The relationship between permeability and hydrophilicity of drug molecules was examined. Results indicated that the permeability coefficient increased with increasing hydrophilicity of the molecule. Additionally, the relationship between the permeability and the location of the cartilage section within the animal joint was investigated. Our results showed that the drug molecules penetrated faster in the surface layer cartilage than in the deep layer cartilage.
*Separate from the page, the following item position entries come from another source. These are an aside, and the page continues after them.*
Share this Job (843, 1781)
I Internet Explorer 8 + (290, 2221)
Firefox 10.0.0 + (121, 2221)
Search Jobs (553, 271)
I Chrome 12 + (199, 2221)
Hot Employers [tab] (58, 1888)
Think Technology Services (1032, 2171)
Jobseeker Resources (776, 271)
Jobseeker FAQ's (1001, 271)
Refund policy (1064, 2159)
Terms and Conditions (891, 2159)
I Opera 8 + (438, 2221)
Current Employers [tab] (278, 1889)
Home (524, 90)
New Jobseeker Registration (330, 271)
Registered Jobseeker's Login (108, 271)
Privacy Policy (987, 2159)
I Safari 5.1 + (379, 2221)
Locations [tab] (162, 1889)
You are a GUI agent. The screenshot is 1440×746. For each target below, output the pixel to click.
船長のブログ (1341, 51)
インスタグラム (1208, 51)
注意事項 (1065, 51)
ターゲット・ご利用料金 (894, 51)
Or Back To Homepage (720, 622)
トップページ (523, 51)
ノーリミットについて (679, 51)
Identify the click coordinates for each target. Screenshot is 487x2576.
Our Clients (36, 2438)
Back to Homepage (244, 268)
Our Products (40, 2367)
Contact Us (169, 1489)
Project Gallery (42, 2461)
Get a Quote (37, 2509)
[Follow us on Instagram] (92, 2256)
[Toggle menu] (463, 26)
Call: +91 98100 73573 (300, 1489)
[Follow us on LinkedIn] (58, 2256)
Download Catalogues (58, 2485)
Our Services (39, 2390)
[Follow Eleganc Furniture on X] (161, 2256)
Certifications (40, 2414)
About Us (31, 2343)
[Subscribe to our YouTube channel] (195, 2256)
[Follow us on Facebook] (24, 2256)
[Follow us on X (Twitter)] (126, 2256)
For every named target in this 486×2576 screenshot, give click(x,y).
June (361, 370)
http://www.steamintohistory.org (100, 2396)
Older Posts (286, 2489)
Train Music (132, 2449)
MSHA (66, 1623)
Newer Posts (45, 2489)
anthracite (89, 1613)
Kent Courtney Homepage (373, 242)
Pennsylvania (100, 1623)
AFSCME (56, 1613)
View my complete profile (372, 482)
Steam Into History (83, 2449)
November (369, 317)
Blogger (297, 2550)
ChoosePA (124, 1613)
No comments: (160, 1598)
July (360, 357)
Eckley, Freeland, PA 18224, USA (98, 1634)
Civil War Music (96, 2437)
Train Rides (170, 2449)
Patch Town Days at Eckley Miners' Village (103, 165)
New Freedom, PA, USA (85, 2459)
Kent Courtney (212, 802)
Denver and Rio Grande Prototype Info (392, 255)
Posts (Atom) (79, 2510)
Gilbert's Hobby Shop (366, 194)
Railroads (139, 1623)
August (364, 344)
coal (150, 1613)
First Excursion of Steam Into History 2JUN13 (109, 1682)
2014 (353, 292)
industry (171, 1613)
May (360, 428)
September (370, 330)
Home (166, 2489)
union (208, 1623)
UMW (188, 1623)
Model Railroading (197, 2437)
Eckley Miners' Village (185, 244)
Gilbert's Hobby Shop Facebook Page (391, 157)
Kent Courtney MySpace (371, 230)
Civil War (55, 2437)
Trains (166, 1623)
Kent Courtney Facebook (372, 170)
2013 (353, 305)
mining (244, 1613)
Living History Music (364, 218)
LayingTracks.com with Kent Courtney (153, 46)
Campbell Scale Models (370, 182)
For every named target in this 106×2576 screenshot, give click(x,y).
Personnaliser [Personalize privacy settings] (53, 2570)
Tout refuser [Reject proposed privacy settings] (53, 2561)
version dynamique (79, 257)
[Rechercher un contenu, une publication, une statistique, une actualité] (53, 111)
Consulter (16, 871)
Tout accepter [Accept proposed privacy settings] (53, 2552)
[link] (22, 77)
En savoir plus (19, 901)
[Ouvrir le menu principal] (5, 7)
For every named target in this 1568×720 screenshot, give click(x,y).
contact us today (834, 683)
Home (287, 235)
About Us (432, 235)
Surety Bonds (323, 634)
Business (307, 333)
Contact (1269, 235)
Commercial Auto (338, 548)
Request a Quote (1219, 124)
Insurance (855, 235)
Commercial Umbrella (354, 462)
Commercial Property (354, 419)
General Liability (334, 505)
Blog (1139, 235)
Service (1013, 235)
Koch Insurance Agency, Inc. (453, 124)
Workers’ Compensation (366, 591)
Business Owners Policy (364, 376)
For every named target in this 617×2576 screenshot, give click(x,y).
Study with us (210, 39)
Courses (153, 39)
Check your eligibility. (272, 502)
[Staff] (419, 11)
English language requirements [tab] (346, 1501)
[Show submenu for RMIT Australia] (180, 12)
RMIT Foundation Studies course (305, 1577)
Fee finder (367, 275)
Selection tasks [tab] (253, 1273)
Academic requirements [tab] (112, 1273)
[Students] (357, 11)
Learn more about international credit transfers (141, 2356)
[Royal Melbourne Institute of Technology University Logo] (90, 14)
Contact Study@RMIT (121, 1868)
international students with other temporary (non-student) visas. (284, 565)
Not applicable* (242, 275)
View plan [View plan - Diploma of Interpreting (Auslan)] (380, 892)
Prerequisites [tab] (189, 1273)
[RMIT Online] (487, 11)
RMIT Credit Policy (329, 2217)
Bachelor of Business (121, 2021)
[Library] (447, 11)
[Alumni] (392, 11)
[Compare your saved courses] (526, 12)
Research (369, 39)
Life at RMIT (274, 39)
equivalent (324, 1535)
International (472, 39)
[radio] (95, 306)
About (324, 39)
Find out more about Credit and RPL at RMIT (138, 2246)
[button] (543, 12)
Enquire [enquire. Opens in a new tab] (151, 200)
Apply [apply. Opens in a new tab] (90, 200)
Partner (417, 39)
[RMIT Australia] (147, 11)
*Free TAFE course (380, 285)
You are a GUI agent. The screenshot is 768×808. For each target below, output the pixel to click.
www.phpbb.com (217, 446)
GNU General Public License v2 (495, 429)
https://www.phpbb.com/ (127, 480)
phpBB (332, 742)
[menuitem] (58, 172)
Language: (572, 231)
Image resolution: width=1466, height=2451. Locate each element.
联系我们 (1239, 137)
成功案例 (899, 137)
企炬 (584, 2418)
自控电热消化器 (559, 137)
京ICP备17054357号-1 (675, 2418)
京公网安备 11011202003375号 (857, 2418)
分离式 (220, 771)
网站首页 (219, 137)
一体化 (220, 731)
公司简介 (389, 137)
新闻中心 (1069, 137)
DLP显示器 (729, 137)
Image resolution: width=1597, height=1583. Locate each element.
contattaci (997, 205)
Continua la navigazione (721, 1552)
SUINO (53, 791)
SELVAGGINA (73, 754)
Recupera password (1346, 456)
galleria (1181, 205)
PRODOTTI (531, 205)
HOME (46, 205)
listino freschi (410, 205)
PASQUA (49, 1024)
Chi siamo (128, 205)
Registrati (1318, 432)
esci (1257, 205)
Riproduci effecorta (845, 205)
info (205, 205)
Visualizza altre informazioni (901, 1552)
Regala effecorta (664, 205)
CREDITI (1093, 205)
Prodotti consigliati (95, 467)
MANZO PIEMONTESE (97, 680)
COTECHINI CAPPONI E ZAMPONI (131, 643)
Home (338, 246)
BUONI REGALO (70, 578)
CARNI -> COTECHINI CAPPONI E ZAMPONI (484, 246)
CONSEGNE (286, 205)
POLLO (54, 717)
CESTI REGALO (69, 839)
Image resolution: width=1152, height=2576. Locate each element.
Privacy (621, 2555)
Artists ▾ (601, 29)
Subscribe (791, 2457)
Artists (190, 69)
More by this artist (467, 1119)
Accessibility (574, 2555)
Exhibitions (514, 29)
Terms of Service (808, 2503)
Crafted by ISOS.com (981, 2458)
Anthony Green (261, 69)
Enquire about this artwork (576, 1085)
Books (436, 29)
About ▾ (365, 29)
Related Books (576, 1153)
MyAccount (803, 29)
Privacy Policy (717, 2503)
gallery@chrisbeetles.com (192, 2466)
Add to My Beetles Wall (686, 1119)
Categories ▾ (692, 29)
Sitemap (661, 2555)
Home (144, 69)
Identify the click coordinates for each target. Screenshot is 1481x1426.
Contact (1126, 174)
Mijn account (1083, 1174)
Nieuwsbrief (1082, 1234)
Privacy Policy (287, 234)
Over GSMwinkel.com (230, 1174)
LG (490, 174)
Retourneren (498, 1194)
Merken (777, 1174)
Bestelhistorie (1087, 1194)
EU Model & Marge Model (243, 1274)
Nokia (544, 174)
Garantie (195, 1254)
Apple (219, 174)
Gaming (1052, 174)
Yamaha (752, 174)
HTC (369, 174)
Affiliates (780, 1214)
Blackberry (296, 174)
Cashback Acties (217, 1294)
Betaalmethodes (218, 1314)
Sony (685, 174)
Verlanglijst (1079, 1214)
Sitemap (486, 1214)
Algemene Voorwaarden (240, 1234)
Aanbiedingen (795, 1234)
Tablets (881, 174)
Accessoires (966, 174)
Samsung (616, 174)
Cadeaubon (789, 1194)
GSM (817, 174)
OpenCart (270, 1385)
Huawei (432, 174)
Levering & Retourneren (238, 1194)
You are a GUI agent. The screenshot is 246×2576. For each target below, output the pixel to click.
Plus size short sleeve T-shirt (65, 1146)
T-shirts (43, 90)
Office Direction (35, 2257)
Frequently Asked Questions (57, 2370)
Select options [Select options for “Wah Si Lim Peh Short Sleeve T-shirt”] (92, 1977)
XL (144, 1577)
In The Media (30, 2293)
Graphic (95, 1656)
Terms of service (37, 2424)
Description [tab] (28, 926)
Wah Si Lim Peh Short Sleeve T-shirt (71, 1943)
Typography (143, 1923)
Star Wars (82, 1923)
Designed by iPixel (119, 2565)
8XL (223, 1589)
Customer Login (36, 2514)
Increasing the hydrophilicity of a molecule would increase its permeability across articular cartilage. The in vitro cartilage permeation model developed could be used to rank order drug compounds according to their cartilage permeability profiles and to aid in drug selection and development.
建立用于软骨通透性研究的体外软骨渗透模型,并评估分子亲水性和软骨位置对关节软骨对基质金属蛋白酶抑制剂通透性的影响。
建立并利用体外软骨渗透模型来测定关节软骨对不同亲水性基质金属蛋白酶抑制剂的通透性。通过测量抑制剂化合物的稳态通量获得通透系数。还开发了高效液相色谱法并用于分析测定介质中的药物水平。
研究了药物分子通透性和亲水性之间的关系。结果表明,通透系数随分子亲水性的增加而增加。此外,研究了通透性与动物关节内软骨切片位置之间的关系。我们的结果表明,药物分子在表层软骨中的渗透速度比在深层软骨中快。
增加分子的亲水性会增加其跨关节软骨的通透性。所建立的体外软骨渗透模型可用于根据药物化合物的软骨通透性概况对其进行排序,并有助于药物的选择和开发。